Hogan's Alley

Thursday, March 16, 2006

Data Mining and Network Theory

As most of those who are paying attention to the debate over what the MSM gives the short hand appellation of "domestic spying" is actually the use of large scale computing power to try to find patterns in the vast pile of data that is available from the telephone systems, internet and other sources. Data mining is the generic term that has emerged for this effort.

In last Sunday's NY Times Magazine, Patrick Radden Keefe provides the background of this effort in the academic arena. Key quote:

In its simplest form, network theory is about connecting the dots. Stanley Milgram's finding that any two Americans are connected by a mere six intermediaries -— or "degrees of separation" -— is one of the animating ideas behind the science of networks; the Notre Dame physicist Albert-Laszlo Barabasi studied one obvious network -— the Internet -— and found that any two unrelated Web pages are separated by only 19 links. After Sept. 11, Valdis Krebs, a Cleveland consultant who produces social network "maps" for corporate and nonprofit clients, decided to map the hijackers. He started with two of the plotters, Khalid al-Midhar and Nawaf Alhazmi, and, using press accounts, produced a chart of the interconnections -— shared addresses, telephone numbers, even frequent-flier numbers -— within the group. All of the 19 hijackers were tied to one another by just a few links, and a disproportionate number of links converged on the leader, Mohamed Atta. Shortly after posting his map online, Krebs was invited to Washington to brief intelligence contractors.

Keefe presents a balanced analysis of the possibilities and limits of this technique:

The use of such network-based analysis may explain the administration's decision, shortly after 9/11, to circumvent the Foreign Intelligence Surveillance Court.
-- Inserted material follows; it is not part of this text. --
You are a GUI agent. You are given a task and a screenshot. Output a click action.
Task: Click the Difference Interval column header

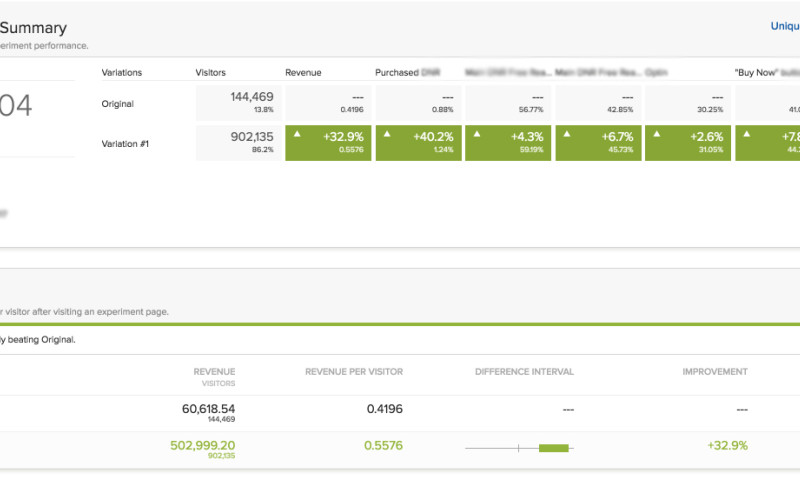coord(524,372)
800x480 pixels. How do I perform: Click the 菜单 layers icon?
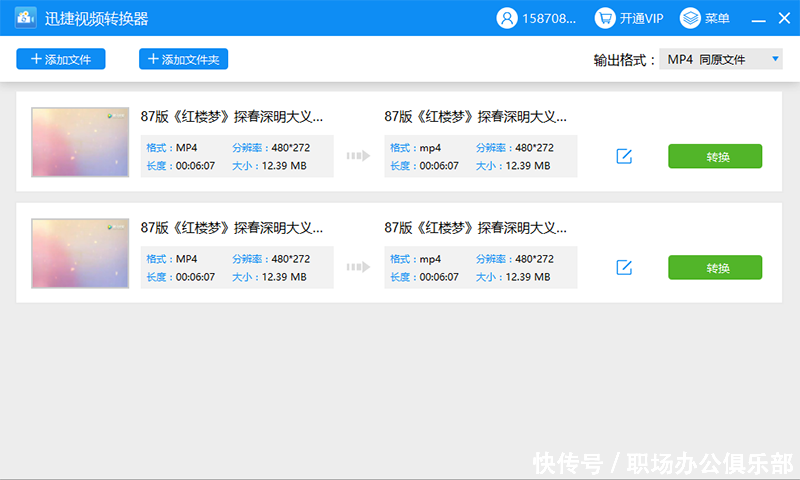[x=690, y=18]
The court grants warrants on a case-by-case basis, authorizing comprehensive surveillance of specific individuals. The N.S.A. program, which enjoys backdoor access to America's major communications switches, appears to do just the opposite: the surveillance is typically much less intrusive than what a FISA warrant would permit, but it involves vast numbers of people.

In some ways, this is much less alarming than old-fashioned wiretapping. A computer that monitors the metadata of your phone calls and e-mail to see if you talk to terrorists will learn less about you than a government agent listening in to the words you speak. The problem is that most of us are connected by two degrees of separation to thousands of people, and by three degrees to hundreds of thousands. This explains reports that the overwhelming number of leads generated by the N.S.A. program have been false positives -— innocent civilians implicated in an ever-expanding associational web.
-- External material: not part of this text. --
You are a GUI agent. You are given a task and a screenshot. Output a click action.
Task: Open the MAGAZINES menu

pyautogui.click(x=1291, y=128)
This has troubling implications for civil liberties. But it also points to a practical obstacle for using link analysis to discover terror networks: information overload. The National Counterterrorism Center's database of suspected terrorists contains 325,000 names; the Congressional Research Service recently found that the N.S.A. is at risk of being drowned in information. Able Danger analysts produced link charts identifying suspected Qaeda figures, but some charts were 20 feet long and covered in small print. If Atta's name was on one of those network maps, it could just as easily illustrate their ineffectiveness as it could their value, because nobody pursued him at the time.
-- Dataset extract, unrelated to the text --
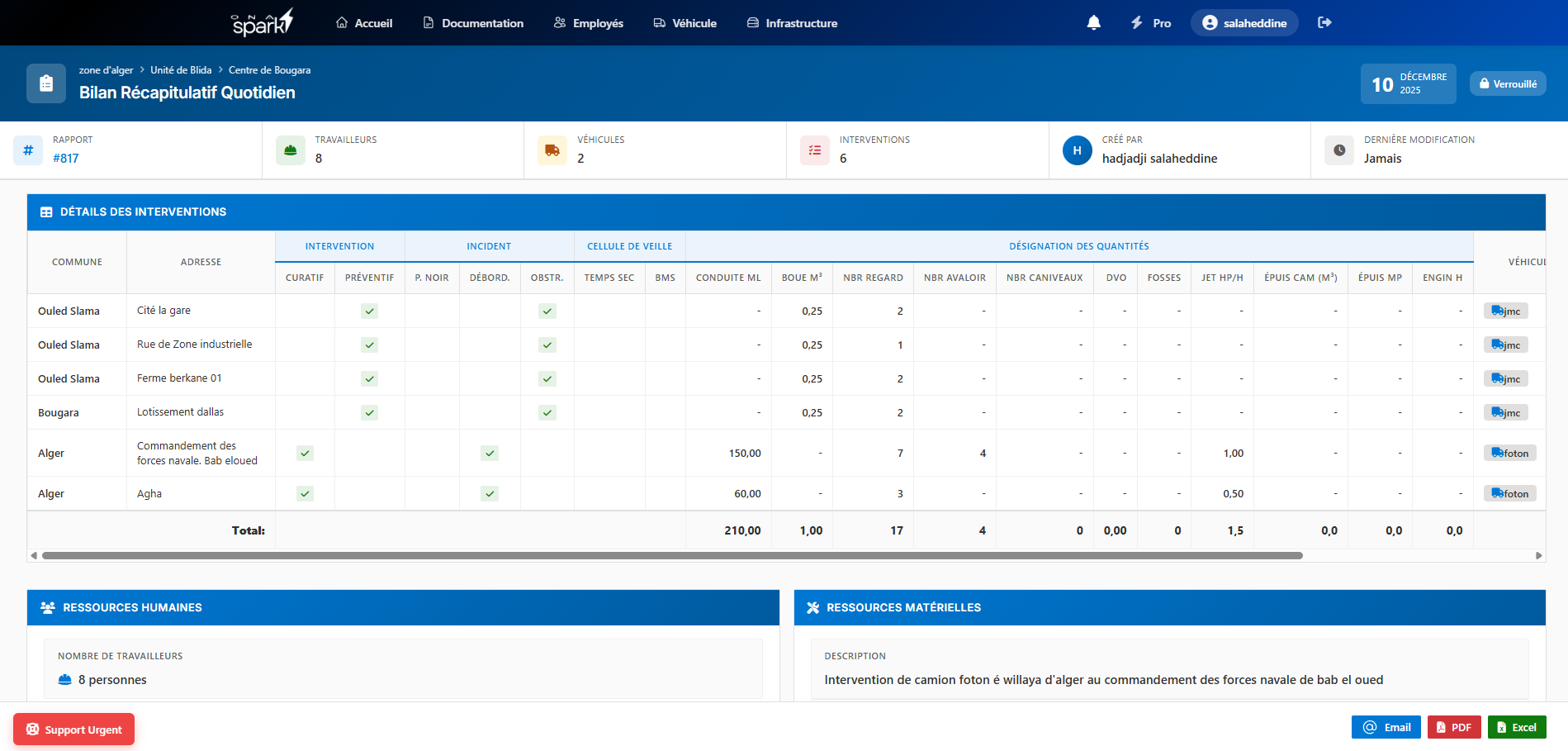Open the salaheddine user menu

click(x=1244, y=23)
It seems obvious that this technique, especially as it is refined based on experience, has the potential to produce information that could interrupt an al Qaeda network or plot. I'm not sure that I can afford to be absolutist about my civil rights being violated if calls or internet searches of mine go into the pile of data being mined. As a non-terrorist I do not expect to attract more than cursory government attention.

The crucial issue is to assure that no entity of government decides to use these potentially powerful tactics to look into even the most extreme political activity or beliefs, as long as no violent actions are planned. The courts should play an oversight role that requires government proofs of the dangers at play that justify particular search patterns, not individual warrants, which are impossible and largely irrelevant in data mining.

Hopefully, after all the political shouting has died down, a reasonable consensus can emerge in the Congress that would amend the FISA law to this effect.

Oh, I forgot we are already deep into the 2006 election season...never mind.